Be it upgrading M&A operating processes, honing deal playbooks, building supportive software solutions or acquiring all requisite skills and resources – companies must be well poised to conduct a remote M&A activity for all types of deals. Such an in-house M&A team should be geared to support the business to manage deals remotely through the crisis, tide it over a still-uncertain economic recovery, see it across all deal phases, and help it envisage multiple deal-type scenarios that could present themselves in this volatile economic environment.

Tip 4: Think sustainable when you acquire a business

In a world that is looking increasingly towards sustainable investing to accelerate post-pandemic recovery, businesses risk being left behind unless they proactively plan around how best to infuse ESG considerations into their own products, services, operations and supply chains. As such, forward-looking companies are fast realising that identifying, assessing and managing inherent ESG aspects of their business also offers unprecedented opportunities post-COVID. M&A has a crucial role to play in this transition, as companies begin the long road towards sustainability, or at the very least, acquire green targets.

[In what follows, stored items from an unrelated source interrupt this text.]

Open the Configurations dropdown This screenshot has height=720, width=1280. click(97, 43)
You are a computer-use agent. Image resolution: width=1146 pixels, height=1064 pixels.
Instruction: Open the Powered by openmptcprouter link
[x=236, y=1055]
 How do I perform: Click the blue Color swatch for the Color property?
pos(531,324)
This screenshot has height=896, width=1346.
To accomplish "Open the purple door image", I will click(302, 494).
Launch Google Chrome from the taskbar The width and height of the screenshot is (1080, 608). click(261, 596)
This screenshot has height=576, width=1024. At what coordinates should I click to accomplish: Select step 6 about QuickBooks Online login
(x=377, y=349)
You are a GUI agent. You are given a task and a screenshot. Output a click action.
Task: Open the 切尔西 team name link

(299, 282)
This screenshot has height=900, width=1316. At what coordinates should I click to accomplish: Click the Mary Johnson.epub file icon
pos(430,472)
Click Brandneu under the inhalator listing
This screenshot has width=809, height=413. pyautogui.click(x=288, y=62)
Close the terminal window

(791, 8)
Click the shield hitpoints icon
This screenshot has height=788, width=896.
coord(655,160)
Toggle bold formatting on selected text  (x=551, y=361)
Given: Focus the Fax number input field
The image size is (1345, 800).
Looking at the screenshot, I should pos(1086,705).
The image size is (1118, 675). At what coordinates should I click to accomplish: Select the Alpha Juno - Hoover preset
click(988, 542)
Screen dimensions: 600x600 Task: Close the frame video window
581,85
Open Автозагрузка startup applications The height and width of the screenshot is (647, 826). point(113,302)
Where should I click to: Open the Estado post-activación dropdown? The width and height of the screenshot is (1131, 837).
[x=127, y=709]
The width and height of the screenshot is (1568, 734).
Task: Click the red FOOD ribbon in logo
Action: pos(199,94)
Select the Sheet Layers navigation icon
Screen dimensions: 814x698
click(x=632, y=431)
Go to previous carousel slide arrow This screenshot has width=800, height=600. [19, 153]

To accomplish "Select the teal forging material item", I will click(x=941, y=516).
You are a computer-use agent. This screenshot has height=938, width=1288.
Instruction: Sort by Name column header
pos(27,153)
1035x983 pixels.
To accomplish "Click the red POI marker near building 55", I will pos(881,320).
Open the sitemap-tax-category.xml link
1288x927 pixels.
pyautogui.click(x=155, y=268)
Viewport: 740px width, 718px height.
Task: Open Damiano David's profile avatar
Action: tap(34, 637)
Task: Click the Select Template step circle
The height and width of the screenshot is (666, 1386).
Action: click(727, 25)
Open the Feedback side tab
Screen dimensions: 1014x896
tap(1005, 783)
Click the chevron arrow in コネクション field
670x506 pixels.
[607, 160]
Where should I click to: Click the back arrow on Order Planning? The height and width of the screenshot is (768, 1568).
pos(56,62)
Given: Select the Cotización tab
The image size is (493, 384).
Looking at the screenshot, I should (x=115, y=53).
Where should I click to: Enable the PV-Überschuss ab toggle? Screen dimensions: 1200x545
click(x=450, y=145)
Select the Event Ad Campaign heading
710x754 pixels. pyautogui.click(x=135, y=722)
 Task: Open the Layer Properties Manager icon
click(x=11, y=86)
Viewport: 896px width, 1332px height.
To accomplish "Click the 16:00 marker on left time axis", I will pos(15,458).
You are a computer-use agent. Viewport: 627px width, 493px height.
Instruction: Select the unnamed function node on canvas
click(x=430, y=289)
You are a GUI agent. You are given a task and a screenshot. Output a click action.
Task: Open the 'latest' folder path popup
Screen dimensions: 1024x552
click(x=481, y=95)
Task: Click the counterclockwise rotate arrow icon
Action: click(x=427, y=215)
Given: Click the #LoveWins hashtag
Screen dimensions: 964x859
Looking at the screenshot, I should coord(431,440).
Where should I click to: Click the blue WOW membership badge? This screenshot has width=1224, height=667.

Indeed, as COVID-19 continues to transform the economic landscape, M&A mindsets must transform in parallel. Companies that consciously choose to invest in target entities with a strong ESG agenda will not only be able to plug identified ESG gaps into their own value proposition, but also arrive at a combined entity that transforms the whole organisation into a more sustainable venture. Here, ESG assessments are a crucial tool to take advantage of synergistic acquisitions that maximise value creation for the merged entity.  

Make every deal count

In the final analysis, it is worth recalling the observations of a Harvard Business Review study during the global financial crisis (2007-2008), which found that companies that made significant acquisitions during an economic downturn outperformed those that did not. As companies began to come to terms with the pandemic, a similar trend was seen in 2020. More megadeals (M&A deals valued at US$5 billion or more) were executed in the quarter from July to September than the preceding six months.

So, what are some final words of wisdom for corporate acquirers in the new normal? Don’t opt to be out of action through these challenging yet exciting times! Ultimately, those M&A dealmakers who strategically master the above steps and forge ahead amidst current economic upheaval will also be the ones best positioned to prevail in the new normal.